Manuel, following the example of the bully, had made his escape by the
back door.
CHAPTER IX
An Unlikely Tale--Manuel's Sisters--Life's Baffling Problems.
It was already the beginning of autumn; Leandro, on the advice of
Señor Ignacio, was living with his aunt on Aguila street; Milagros
continued keeping company with Lechuguino. Manuel gave up going with
Vidal and Bizco on their skirmishes and joined the company of
Rebolledo and the two Aristas.
The elder, Aristón, entertained him and frightened him out of his wits
with lugubrious tales of cemeteries and ghosts; the little Aristas
continued his gymnastic exercises; he had constructed a springboard by
placing a plank upon a heap of sand and there he practised his
death-defying leaps.
One day Alonso, Tabuenca's aid, appeared in the Corralón accompanied
by a woman and a little girl.
The woman seemed old and weary; the tot was long and thin and pale.
Don Alonso found them a place in a dingy corner of the small patio.

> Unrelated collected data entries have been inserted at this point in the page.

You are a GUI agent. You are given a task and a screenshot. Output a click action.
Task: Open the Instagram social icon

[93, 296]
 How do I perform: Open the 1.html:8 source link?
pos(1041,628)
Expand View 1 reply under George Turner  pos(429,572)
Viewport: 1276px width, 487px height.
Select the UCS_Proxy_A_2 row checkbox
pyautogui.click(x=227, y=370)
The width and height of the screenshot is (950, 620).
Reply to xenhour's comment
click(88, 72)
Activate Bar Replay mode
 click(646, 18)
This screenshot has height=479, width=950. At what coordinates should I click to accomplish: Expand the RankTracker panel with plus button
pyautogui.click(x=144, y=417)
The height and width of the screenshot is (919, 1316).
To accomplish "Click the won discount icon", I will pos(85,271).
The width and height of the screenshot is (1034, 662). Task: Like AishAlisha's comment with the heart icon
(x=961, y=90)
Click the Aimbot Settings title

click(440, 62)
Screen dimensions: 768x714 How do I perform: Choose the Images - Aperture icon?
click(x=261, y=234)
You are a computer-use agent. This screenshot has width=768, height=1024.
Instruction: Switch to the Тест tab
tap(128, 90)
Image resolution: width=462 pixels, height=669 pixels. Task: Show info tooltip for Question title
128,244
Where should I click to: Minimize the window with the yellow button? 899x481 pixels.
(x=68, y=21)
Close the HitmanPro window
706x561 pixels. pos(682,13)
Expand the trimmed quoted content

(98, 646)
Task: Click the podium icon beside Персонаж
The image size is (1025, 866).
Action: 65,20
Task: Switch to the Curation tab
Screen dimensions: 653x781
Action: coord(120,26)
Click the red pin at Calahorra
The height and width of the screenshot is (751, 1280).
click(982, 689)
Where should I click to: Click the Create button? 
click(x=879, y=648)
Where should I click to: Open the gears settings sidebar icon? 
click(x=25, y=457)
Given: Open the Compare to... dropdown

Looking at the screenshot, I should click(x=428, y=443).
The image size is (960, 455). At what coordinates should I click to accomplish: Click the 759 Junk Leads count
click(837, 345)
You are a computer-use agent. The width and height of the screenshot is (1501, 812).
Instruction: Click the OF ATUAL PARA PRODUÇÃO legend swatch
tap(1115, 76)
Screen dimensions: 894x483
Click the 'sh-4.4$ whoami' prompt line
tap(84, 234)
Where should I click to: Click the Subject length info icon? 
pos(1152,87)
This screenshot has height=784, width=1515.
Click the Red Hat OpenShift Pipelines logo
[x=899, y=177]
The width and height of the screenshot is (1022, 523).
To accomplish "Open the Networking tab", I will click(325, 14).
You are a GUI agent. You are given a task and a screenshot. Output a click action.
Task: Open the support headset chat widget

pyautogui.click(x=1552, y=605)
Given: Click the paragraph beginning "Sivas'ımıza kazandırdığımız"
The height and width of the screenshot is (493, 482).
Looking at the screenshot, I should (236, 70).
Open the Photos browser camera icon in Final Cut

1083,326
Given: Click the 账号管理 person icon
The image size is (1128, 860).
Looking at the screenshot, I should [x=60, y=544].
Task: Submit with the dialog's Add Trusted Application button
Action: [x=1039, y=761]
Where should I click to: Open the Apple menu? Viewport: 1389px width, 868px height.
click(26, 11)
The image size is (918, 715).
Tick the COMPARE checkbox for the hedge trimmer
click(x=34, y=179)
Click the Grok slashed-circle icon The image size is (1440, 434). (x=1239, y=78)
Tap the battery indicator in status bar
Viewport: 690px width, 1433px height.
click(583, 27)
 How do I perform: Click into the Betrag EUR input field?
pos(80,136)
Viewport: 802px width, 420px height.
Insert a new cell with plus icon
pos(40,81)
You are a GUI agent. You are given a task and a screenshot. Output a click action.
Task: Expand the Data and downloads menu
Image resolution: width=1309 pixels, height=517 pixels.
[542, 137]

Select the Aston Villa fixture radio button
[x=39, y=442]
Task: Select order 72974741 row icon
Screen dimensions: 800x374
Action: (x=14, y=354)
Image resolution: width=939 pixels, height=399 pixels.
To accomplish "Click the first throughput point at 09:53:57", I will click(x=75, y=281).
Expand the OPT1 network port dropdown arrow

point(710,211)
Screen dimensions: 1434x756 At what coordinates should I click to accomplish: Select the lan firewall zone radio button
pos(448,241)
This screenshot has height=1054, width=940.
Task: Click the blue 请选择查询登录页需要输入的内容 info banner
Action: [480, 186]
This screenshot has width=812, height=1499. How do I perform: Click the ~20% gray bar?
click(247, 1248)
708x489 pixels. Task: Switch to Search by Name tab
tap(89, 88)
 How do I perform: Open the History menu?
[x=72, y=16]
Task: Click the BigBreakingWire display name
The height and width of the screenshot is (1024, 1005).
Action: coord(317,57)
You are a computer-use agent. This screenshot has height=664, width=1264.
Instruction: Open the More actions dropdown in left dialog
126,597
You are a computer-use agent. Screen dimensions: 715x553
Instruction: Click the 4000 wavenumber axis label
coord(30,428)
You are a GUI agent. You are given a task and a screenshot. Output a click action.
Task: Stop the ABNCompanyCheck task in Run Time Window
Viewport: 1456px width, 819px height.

They brought with them a small bundle of clothes, a dirty poodle with
a very intelligent look, and a monkey tied to a chain; in a short
while they had to sell the monkey to some gipsies that lived in the
Quinta de Goya.
Don Alonso called Manuel and said to him:
"Run off and hunt up Don Roberto, and tell him that there's a woman
here named Rosa, and that she is or has been a circus acrobat; she
must be the one he's looking for."
At once Manuel went off to the house; Roberto had left the place and
Manuel did not know his whereabouts.
Don Alonso carne frequently to the Corralón and conversed with the
mother and the girl. On the window-sill of their tiny home the mother
and the daughter had a little box with a sprig of mint planted in it;
although they watered it every morning, it scarcely grew, for there
was no sun. One day the woman and child disappeared together with
their pretty poodle; they left nothing in their quarters except a
worn-out, broken tambourine.
Don Alonso got into the habit of visiting the Corralón; he would
exchange a few words with Rebolledo, he of the modernist barber-shop
who chattered away, and would witness the gymnastic prowess of
Aristas. One afternoon the boy's mother asked the former Snake-Man
whether the child showed any real aptitude.
Don Alonso grew serious and subjected the boy's performance to a
searching examination, so that he could form an estimate of the
youngster's abilities and give him a little useful advice.
It was really curious to see the former circus-player give his orders;
he went through them with august seriousness.
"One, two, three.... Hop-la!... Once more, now. At position. The knees
near the head ... nails down ... One, two ... one, two.... Hop-la!"
Don Alonso was not at all displeased with little Aristas' showing, but
he emphasized the unavoidable necessity of continual hard practise.
"Whoever wants something has to pay the price, my little fellow," he
said. "And the profession of gymnast isn't within everybody's reach."
To the mother he confided that her son might some day be a fine circus
artist.
Then Don Alonso, finding himself before a numerous public, would begin
to talk volubly of the United States, of Mexico, and the South
American republics.
"Why don't you tell us stories of the countries you've been to?" asked
Perico Rebolledo.
"No, not now; I have to go out with the _Infiel_ Tower."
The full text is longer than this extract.